Two chapters describe the use of SDH indicators in particular. Dr. Muralidharan describes a collaborative process of developing intersectoral indicators related to menstrual health and hygiene management at the national scale in India. Contextualizing and politicizing this domain is Ms. Dasgupta’s reflection on the social dynamics and cultural frame in which such a process is nested. Mr. Garg describes the Chhattisgarh Swasthya Panchayat Survey experience, which involved the creation of a registry of indicators to be monitored regularly by village committees, allowing the creation of action plans at the local level to address SDH. Dr.
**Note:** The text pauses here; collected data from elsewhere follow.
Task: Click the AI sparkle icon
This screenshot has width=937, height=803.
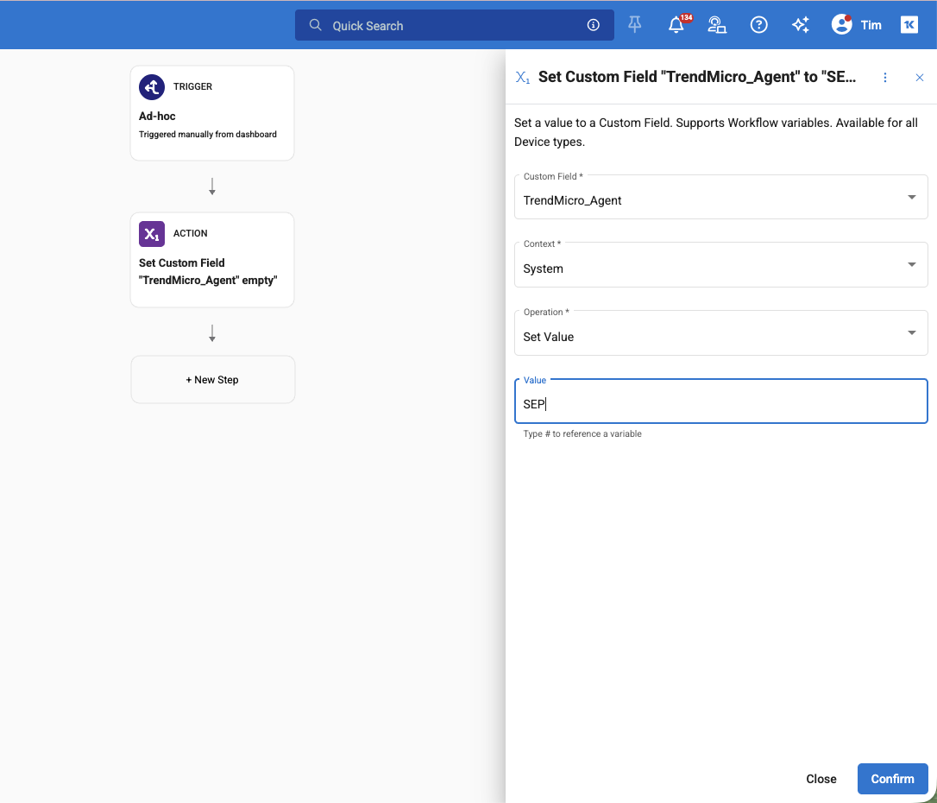Action: 801,25
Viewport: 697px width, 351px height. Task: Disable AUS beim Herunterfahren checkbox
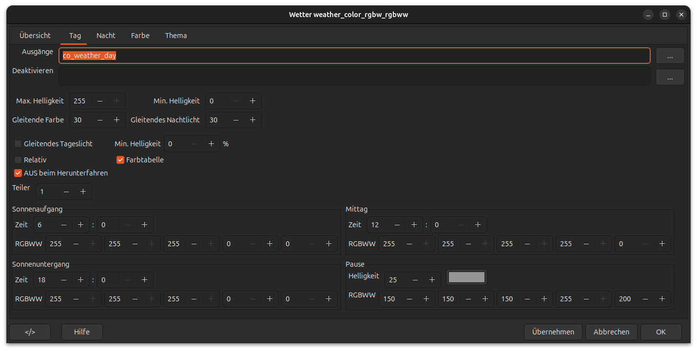point(18,173)
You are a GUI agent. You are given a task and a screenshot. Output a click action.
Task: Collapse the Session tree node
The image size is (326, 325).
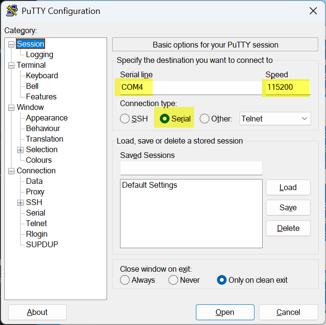click(x=12, y=44)
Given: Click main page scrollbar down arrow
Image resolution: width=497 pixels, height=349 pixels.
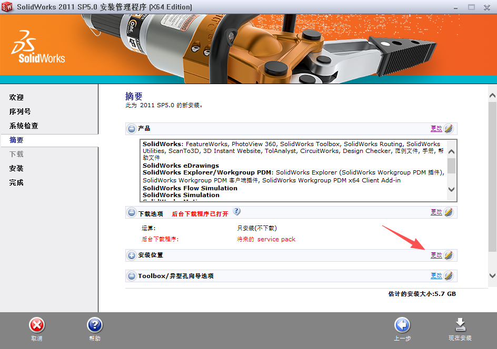Looking at the screenshot, I should (492, 275).
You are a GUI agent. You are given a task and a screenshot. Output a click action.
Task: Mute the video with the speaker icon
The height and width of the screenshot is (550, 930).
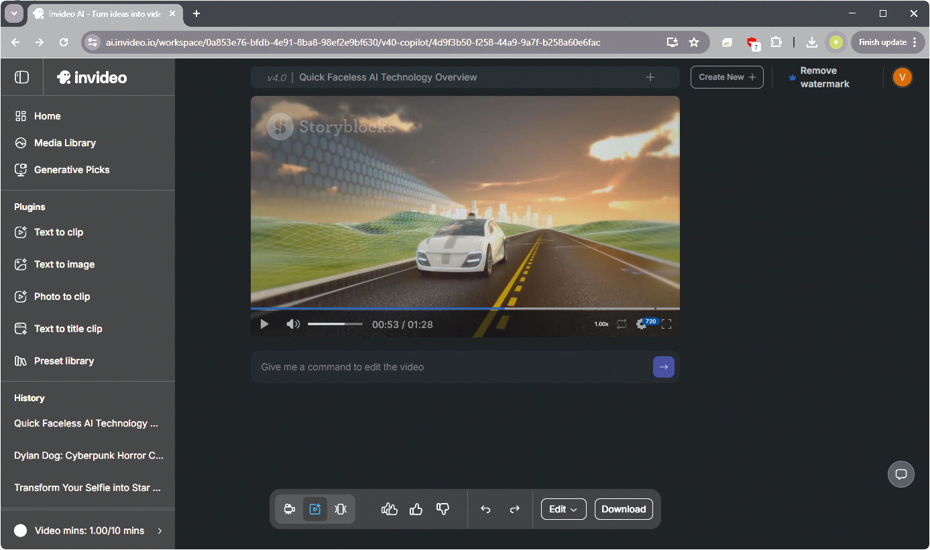pos(293,324)
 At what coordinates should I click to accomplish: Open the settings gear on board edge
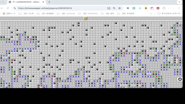[x=180, y=79]
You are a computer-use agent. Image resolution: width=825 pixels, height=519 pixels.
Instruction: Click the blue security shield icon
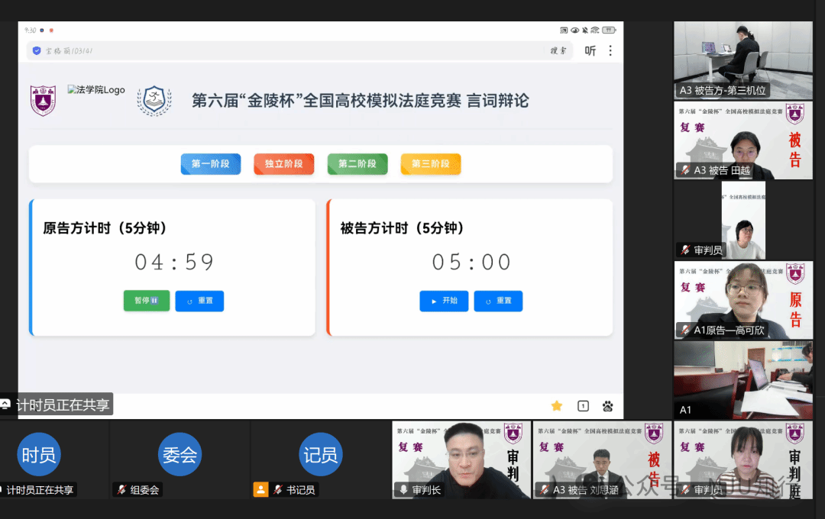(37, 51)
Ved’s reflection on this highlights the contributions that this work represents, both in terms of generating priorities for local action at the village level and the possibility of simplifying mortality into a count-based monitoring activity, again with great local relevance and the potential for broader and more complex forms of analysis.
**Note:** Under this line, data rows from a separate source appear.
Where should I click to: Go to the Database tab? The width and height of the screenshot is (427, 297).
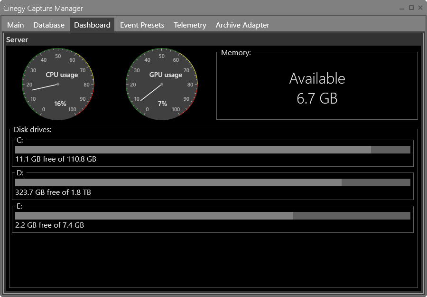(x=49, y=25)
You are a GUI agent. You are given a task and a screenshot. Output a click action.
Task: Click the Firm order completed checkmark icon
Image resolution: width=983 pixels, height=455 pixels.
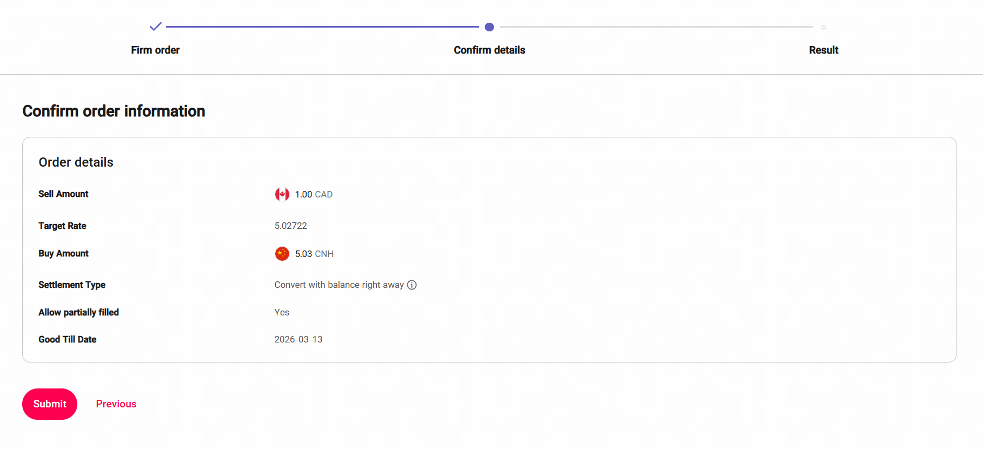tap(156, 27)
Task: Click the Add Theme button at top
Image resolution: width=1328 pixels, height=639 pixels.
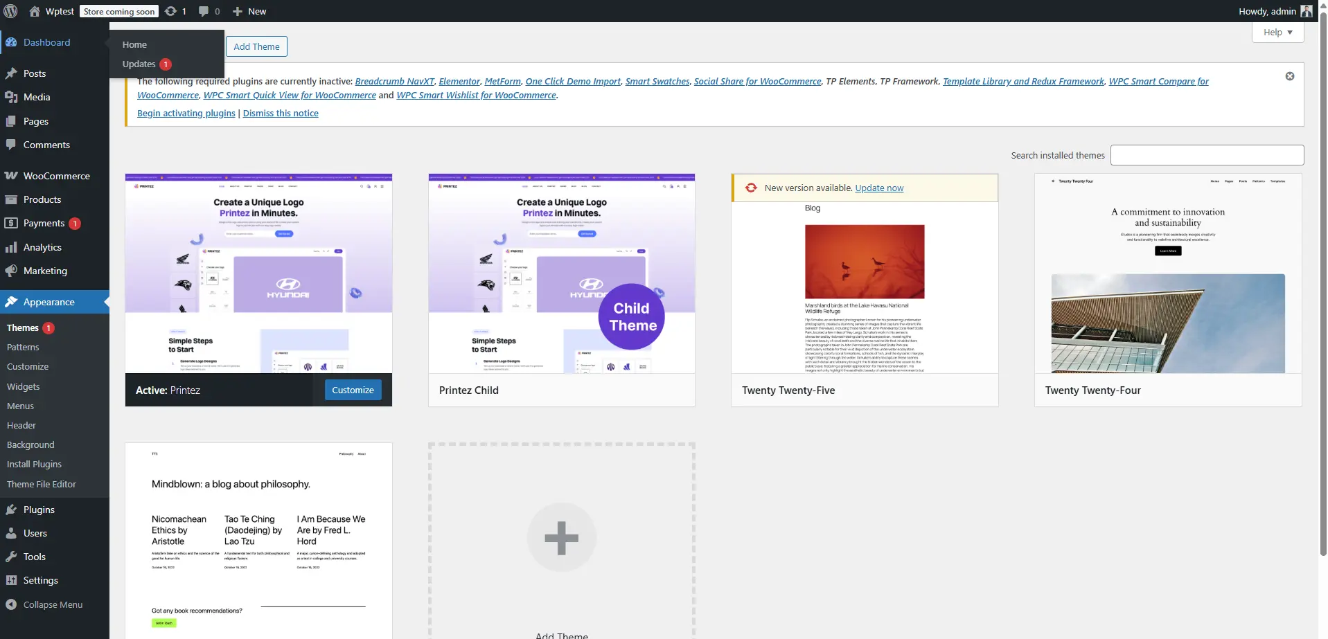Action: (x=256, y=46)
Ms. Marathe and Dr. Shukla reflect on efforts to monitor nutrition and health services in Maharashtra, demonstrating how accountability is a necessary and achievable goal for action on SDH. Ms. Khanna and Dr. Subha sri present a bespoke social autopsy methodology to understand maternal deaths using an SDH lens, taking into account individual attributes, family and peer influences, as well as intermediary determinants (health services, community context), and structural determinants (related to governance and policies, as well as cultural and social values).

As these rich contributions came in, we sought to use them as a springboard for further reflection and debate on the individual topics, and on SDH more generally. Reviewers were chosen for each chapter, based on their prior work in these areas, and subject to their availability. Apart from giving comments and inputs to authors, many reviewers also submitted commentaries of their own, adding richness and depth to the writing exercise, and to our understandings as well. Six such valuable contributions came in from senior academics and practitioners in government and civil society and enrich this volume.

From these contributions, we note that there are various vocabularies used to talk about social determinants. While some talk about human development, others use the notion of convergence. Within topical areas, there are contestations, for instance between ‘labor’ and ‘work’ in the context of women in the informal sector, between urbanization and health and urban health. Actors who are implicated in this work also constitute a panoply—from various government departments to non-governmental organizations to local committees, unions, and technical agencies. Sometimes actors are also beneficiary populations/populations of interest—informal workers, adolescent girls, young children, people living in conflict—and sometimes not. Scales of operation have also varied greatly in this volume, ranging from the scale of the village, to that of the urban, national and international. We have great richness and diversity in the areas of focus—in all cases, multiple determinants or axes are considered together, ranging from nutrition to labor, and sanitation to conflict. The types of activities reflected upon are also variable—monitoring, research, practices of inclusion, planning, and policy implementation. All in all, we have far surpassed our goal of rendering the diversity of views and experiences on SDH in these pages, to the extent of challenging the concept itself.